A dream of mine is to be able to experience the world and work on my art at the same time. The last month I have spent in Greece for most of the time, and about two weeks on the road in a van heading back north. 

I feel so lucky that I had the opportunity to do this, partly for the amazing experience but also getting a feel for what to consider when working on my art outside of my comfortable studio. Luckily, during this trip I've been able to move my studio to some of the best places I have worked in. In the mountains, by the sea, outside of my temporary apartment in the sun with an amazing view over the village.

I've also learned that having a plan is important. At least for me, I know that I need to have some sort of goal before hitting the road, in order to stay focused. This time, my goal was to finish some art pieces for a group exhibition in Mijas, Málaga, that I will take part of at the end of this month. 

I came across some challenges while being in Leonídio. The first one: I worked on different pieces for too long not being sure which ones I wanted to participate with, so once I set my mind to two specific paintings, suddenly I did not have a lot of time to finish them before having to ship them off to Spain. Second challenge: I decided to extend my trip which came with the consequences that I wouldn't make it home in time to ship them from home and know for sure they would make it to the gallery in time. Leading to the next set of challenges: Framing, packing and shipping from Leonídio. Where would I find frames in this unusual format? How do I pack them properly? Will it be possible to ship it from a different country and trust that it will work out without issues? How will I figure this out with very few people speaking English? 

Turns out, that down the road from my apartment was a wood working shop. Luckily the friendly man in there spoke some German, as did my friend who could explain my situation. About an hour later I had two built frames in the perfect format. He even let me borrow his staple gun to stretch my paintings.

Next step: Packing. I went by all thinkable stores that could have leftover pieces of bubble wrap, which apparently was an impossible mission to complete. Eventually I managed to buy by the meter from a very messy store with a friendly Greek old man and his English speaking son. I also swung by the post office to make sure they could ship to Spain, as well as getting a perfectly shaped box they used for some storage to pack my paintings. Paintings could be packed!

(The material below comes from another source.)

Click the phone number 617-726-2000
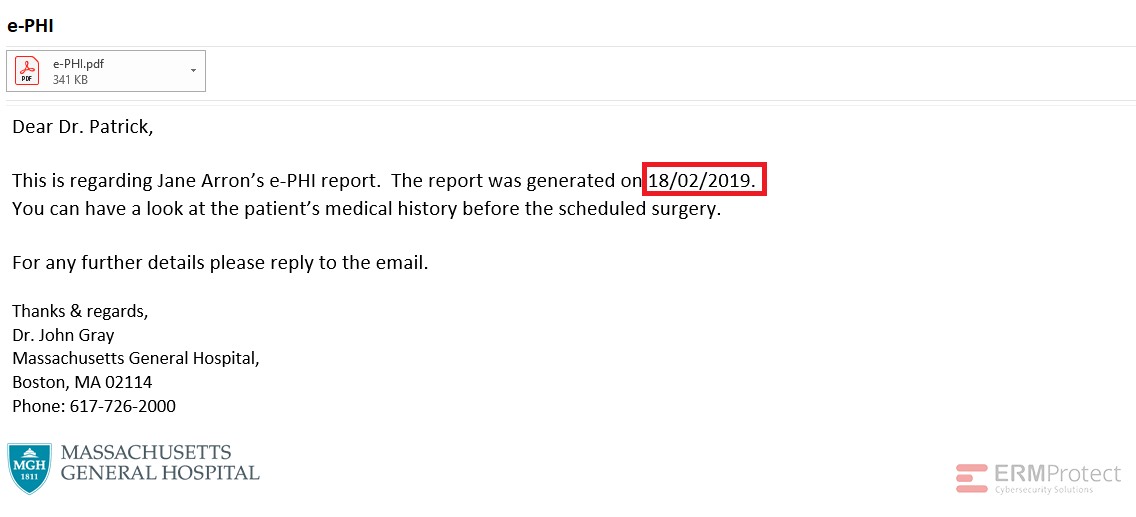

New problem the day after, in Leonídio Easter is a very big holiday, meaning that the last couple of days I would actually be in the village - the post office would be closed. A simple solution for this was to just bring the carefully packed box with us in the space-lacking van we would be calling home for the upcoming couple of weeks. A few days later I proudly shipped my package from Meteora, Kalambaka. This all thought me that it is possible to handle challenges even out on the road!